• **Required task A**
Return the passage of the patch email starting at "Personally I have" and ending at "two jump targets.)", copied word for word.

• **Supplied text**
▼

From: Stefan Beller @ 2014-12-30 23:41 UTC (permalink / raw)
  To: gitster; +Cc: git, sunshine, mhagger, jrnieder, ronniesahlberg, Stefan Beller

This introduces the new function execute_commands_atomic which will use
one atomic transaction for all updates. The default behavior is still
the old non atomic way, one ref at a time. This is to cause as little
disruption as possible to existing clients. It is unknown if there are
client scripts that depend on the old non-atomic behavior so we make it
opt-in for now.

A later patch will add the possibility to actually use the functionality
added by this patch. For now use_atomic is always 0.

Inspired-by: Ronnie Sahlberg <sahlberg@google.com>
Helped-by: Eric Sunshine <sunshine@sunshineco.com>
Signed-off-by: Stefan Beller <sbeller@google.com>
---

Notes:
    v9:
    	Because the patches have been reordered, we introduce use_atomic
    	in this patch, but don't touch it.
    
    > Minor comment: This cleanup code is repeated in both the success and
    > fail branches. It _might_ (or not) be a bit cleaner and more
    > maintainable to replace the above three lines with:
    
    	Personally I have no strong opinion about that one.
    	I implemented it as you suggested, having a cleanup and a failure
    	label. It seems to look ok and has less lines of code.
    
    	However writing this code made me feel a bit like producing
    	spagetti code here. ("Goto is evil!", I accepted goto as a
    	convenient way to have one common cleanup or failure before
    	exiting the function before, but now we have two jump targets.)
    
    Changes in v8:
    	removed superflous "}" to make it compile again
    
    Changes in v7:
    	Eric suggested to replace "[PATCH 4/7] receive-pack.c:
    	receive-pack.c: use a single ref_transaction for atomic pushes"

▲

• **Required task B**
How many lines of the records contain the string "Select"? Match case exactly, and give only the number.

• **Record extracts**
▼

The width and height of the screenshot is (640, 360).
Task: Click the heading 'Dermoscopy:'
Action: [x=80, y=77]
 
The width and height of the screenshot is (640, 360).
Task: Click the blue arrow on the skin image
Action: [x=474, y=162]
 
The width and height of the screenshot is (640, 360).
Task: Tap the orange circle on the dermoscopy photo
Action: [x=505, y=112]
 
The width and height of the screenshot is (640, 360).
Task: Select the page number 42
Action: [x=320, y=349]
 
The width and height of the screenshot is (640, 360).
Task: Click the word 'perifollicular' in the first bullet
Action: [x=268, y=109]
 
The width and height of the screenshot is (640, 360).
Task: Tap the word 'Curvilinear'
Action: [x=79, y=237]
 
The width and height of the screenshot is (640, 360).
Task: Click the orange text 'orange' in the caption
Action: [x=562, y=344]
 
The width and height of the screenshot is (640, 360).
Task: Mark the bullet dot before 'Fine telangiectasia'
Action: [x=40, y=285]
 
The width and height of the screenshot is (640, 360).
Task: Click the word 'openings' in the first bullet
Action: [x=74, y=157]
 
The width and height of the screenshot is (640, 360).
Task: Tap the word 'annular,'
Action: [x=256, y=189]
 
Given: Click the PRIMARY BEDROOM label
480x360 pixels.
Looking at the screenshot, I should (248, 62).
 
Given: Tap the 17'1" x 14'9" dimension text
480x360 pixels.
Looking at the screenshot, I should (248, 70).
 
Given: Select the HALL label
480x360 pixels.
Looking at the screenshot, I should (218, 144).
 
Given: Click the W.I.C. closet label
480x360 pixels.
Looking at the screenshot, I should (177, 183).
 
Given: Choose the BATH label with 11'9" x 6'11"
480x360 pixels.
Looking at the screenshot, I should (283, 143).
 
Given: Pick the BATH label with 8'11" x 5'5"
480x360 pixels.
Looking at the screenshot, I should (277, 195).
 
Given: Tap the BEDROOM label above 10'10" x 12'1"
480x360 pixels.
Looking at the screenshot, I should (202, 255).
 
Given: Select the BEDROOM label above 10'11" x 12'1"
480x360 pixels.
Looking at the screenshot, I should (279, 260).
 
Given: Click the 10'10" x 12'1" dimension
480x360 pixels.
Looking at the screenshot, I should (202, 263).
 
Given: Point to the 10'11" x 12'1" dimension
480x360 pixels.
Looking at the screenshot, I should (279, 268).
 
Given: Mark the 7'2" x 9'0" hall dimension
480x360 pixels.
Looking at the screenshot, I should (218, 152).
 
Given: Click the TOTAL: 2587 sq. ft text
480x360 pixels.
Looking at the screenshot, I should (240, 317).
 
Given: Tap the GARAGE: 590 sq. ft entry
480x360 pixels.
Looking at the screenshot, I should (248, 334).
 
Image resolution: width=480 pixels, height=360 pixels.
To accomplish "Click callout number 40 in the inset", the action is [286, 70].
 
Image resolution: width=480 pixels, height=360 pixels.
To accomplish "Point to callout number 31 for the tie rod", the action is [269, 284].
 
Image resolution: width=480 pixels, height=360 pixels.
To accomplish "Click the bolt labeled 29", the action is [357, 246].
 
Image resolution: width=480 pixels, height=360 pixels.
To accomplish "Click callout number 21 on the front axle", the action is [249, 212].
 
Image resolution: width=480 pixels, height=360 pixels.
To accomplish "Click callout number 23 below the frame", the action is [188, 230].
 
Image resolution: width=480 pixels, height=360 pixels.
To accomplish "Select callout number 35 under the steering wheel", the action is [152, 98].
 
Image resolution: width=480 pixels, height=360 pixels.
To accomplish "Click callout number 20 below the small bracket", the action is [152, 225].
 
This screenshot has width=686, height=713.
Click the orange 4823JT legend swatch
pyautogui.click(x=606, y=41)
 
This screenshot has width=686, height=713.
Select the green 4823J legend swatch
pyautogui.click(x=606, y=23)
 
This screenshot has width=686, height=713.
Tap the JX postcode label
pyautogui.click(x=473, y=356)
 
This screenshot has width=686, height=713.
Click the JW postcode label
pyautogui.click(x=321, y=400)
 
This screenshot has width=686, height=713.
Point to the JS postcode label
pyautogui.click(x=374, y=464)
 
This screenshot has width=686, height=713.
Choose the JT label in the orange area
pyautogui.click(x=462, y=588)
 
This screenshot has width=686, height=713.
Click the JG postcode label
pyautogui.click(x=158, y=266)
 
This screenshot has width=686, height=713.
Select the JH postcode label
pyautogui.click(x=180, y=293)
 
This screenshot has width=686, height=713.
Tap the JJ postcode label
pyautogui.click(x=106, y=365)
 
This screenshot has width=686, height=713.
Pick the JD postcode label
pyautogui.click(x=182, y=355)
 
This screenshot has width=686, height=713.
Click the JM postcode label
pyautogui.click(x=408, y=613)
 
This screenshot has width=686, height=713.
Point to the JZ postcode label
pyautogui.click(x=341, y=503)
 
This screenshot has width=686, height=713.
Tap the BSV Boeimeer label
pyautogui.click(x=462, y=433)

▲

• **Correct result A**
Personally I have no strong opinion about that one.
    	I implemented it as you suggested, having a cleanup and a failure
    	label. It seems to look ok and has less lines of code.
    
    	However writing this code made me feel a bit like producing
    	spagetti code here. ("Goto is evil!", I accepted goto as a
    	convenient way to have one common cleanup or failure before
    	exiting the function before, but now we have two jump targets.)

• **Correct result B**
6